» **PROBLEMS AND TASKS**
1. Translate the sentence "We said zebras are the pigeons of safaris." from the safari transcript into French.
2. According to the safari transcript, how many lionesses were asleep beside the car before the hunt?
3. From the safari transcript, extract the passage from "-Well, look at" up to and including "get wet. -Yeah.".

» **EXTRACT TO READ**

___

When I got back I was like:
“You have to go, it’s wonderful.” So next year
I brought other people. They’d complain:
“What if nothing happens? I wanna see animals!
If I see none…” They didn’t get it. -It’s impossible to not see animals.
-Well, look at this guy here. I saw several animals! -Several ants.
-I saw more rhinos than anyone! -They were around me.
-People were like: “I bet I’m not gonna see anything!
You’re a jinx.” But that’s like jumping into a pool
expecting not to get wet. -Yeah.
-Of course you will! It’s impossible
to miss the animals. When you arrive, there’re so many
zebras, wildebeests… You don’t empathize
with wildebeests. And you begin the safari,
you’re feeling all excited, and suddenly you come across
a gazelle. Everyone’s smitten! Even though
it’s super far away! And you take
dozens of photos. Then you walk 60ft more. “Another gazelle! Wow!”
You’re still entranced. In 10 minutes, you’re like:
“Oh look, a gazelle.” My friends and I
had an inside joke. We said zebras are
the pigeons of safaris. Seeing the first one
is like you described. Minutes later
you’re sick of zebras. -They just blur together.
-“Look at the zebra! Awesome!” Then you’re like:
“When’s that zebra gonna die?” “Where’s the lion
to kill that zebra?” LAW OF THE JUNGLE One of the greatest thrills
is seeing a hunt. -You must’ve seen a million hunts.
-Not a million, no. I’ve seen one complete hunt. Four lionesses
beside our car, asleep, and one lion
on the other side, asleep too. I’d hit the side of the car,
trying to wake them up so I could take a photo
of the lion with his eyes open. Suddenly the guide tells us: “There’s an impala
right behind us. Be careful.” I could only fetch
the camera and point it at the impala’s
direction. It went straight
to the lionesses’ jaws. I think I took
a dozen photos. In more or less ten seconds. -You saw a cheetah hunting?

___

» **COLLECTED DATA**
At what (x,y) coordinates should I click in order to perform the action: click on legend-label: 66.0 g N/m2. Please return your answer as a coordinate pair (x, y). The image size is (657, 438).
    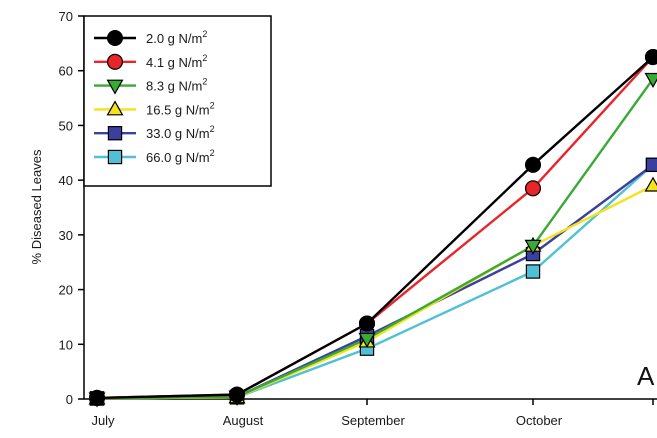
    Looking at the image, I should click on (180, 156).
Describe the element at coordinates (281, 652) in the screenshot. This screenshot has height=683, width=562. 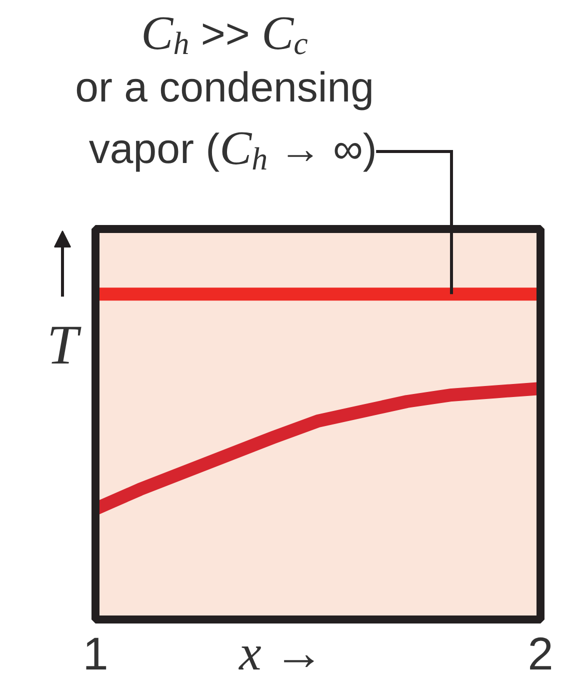
I see `x-axis-title: x →` at that location.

___

» **SOLUTIONS**
1. Nous disions que les zèbres sont les pigeons des safaris.

2. Four.

3.
-Well, look at this guy here. I saw several animals! -Several ants.
-I saw more rhinos than anyone! -They were around me.
-People were like: “I bet I’m not gonna see anything!
You’re a jinx.” But that’s like jumping into a pool
expecting not to get wet. -Yeah.